Le comité d'organisation des jeux Olympiques et Paralympiques (Cojop) repose quant à lui essentiellement sur des financements privés, avec une garantie de l'État de 3 milliards d'euros.

La commission décide de réserver son vote sur les crédits de la mission « Sport, jeunesse et vie associative ».

Projet de loi de finances pour 2023 - Mission « Remboursements et dégrèvements » - Examen du rapport spécial

M. Bernard Delcros, président. - Nous examinons maintenant le rapport spécial de M. Pascal Savoldelli sur les crédits de la mission « Remboursements et dégrèvements ».

M. Pascal Savoldelli, rapporteur spécial de la mission "Remboursements et dégrèvements". - La mission « Remboursements et dégrèvements » retrace les dépenses budgétaires résultant mécaniquement de l'application de dispositions prévoyant des dégrèvements, des remboursements ou des restitutions d'impôt.
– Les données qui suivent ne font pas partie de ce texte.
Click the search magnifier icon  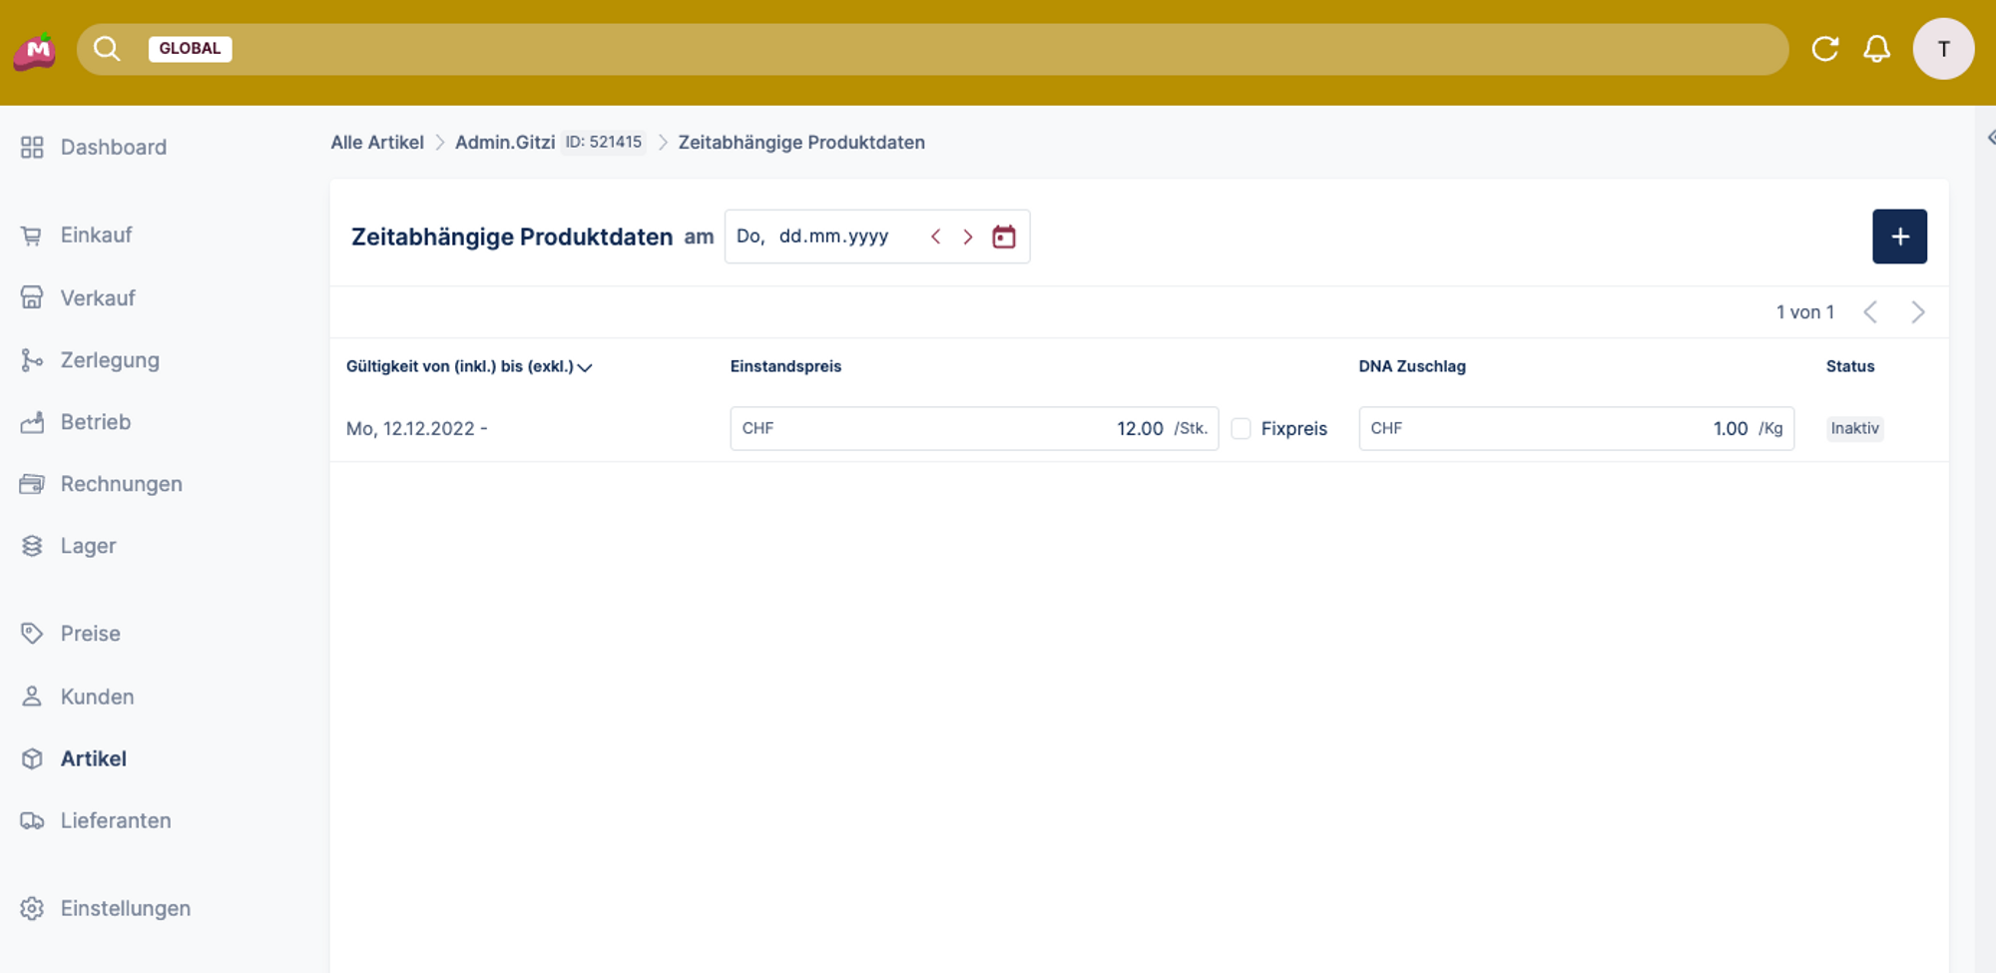click(107, 49)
Comme vous le savez désormais, le caractère mécanique de ces dépenses implique que les crédits de la présente mission sont évaluatifs.

Par ailleurs, cette mission est la première en termes de volume de crédits tous budgets confondus. Elle permet donc d'avoir une vision d'ensemble des mesures fiscales mises en oeuvre et de leurs évolutions et peut, à ce titre, connaître des variations de crédits importantes.
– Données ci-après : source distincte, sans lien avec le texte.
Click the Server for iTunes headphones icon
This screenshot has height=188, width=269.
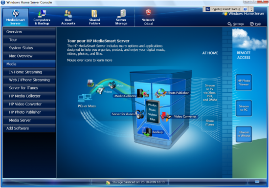click(140, 114)
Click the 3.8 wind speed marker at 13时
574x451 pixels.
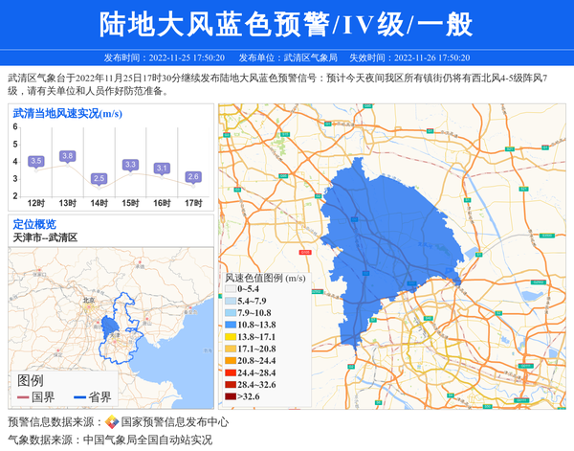[x=67, y=155]
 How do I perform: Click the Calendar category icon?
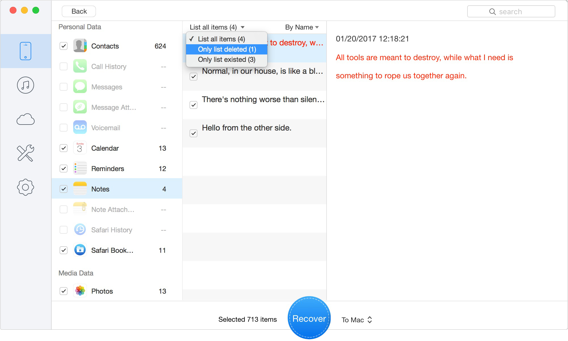(80, 148)
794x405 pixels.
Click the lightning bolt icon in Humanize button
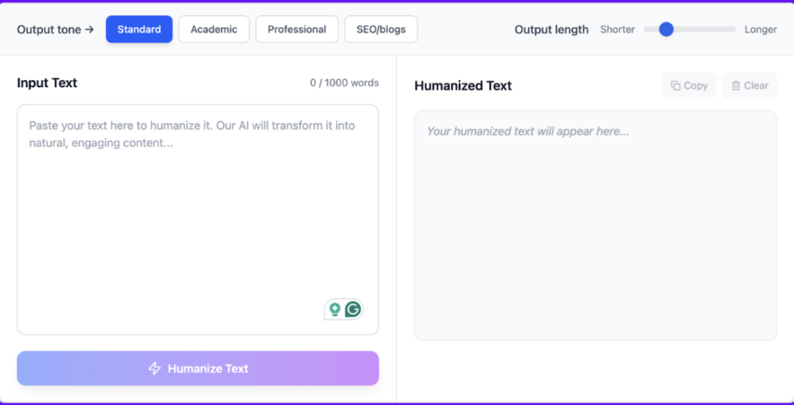(x=154, y=368)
Elle se compose de deux programmes, l'un consacré aux remboursements et dégrèvements d'impôts d'État, l'autre aux mêmes opérations pour les impôts directs locaux.

Concernant les remboursements et dégrèvements d'impôts d'État, les dépenses sont évaluées, dans le projet de loi de finances (PLF) pour 2023, à 123,7 milliards d'euros, soit une très légère diminution par rapport à la loi de finances initiale (LFI) pour 2022 - 123,9 milliards d'euros.

Cette stabilité résulte de tendances contraires entre les différentes actions du programme ; je m'attacherai dans le présent exposé à vous faire part des variations les plus notables.

Premièrement, les restitutions liées à la « mécanique de l'impôt » enregistrent une hausse importante de 7,74 %, soit 6,6 milliards d'euros entre 2022 et 2023 sous l'effet, notamment, de la hausse des restitutions de TVA, qui devraient atteindre 67,2 milliards d'euros en 2023. Sur la période 2014-2023, les remboursements de TVA ont augmenté de 41,2 %, soit 19,6 milliards d'euros.

Le contexte inflationniste, en augmentant le volume de TVA, explique cette augmentation des remboursements (effet volume) notamment dans un contexte d'incertitude économique - effet comportement qui pousse les entreprises à opter pour le remboursement plutôt que pour l'imputation du crédit de TVA sur les années suivantes.

Ce niveau historiquement haut justifierait, je réitère cette recommandation, un renforcement des moyens de lutte contre la fraude à la TVA et une évaluation plus précise des pertes en découlant. Ce travail me paraît d'autant plus nécessaire et important que, à la suite des différentes réformes de la fiscalité locale relatives à la suppression de la taxe d'habitation sur les résidences principales et à la baisse des impôts de production, les collectivités locales bénéficient désormais de fractions de TVA, pour un montant total de près de 38 milliards d'euros afin d'assurer leur financement. Cette part, si le Parlement le décide, si nous le votons, devrait encore augmenter avec la suppression annoncée des parts communale et départementale de la cotisation sur la valeur ajoutée des entreprises (CVAE). Nous aurons ce débat lors du projet de loi de finances pour 2023.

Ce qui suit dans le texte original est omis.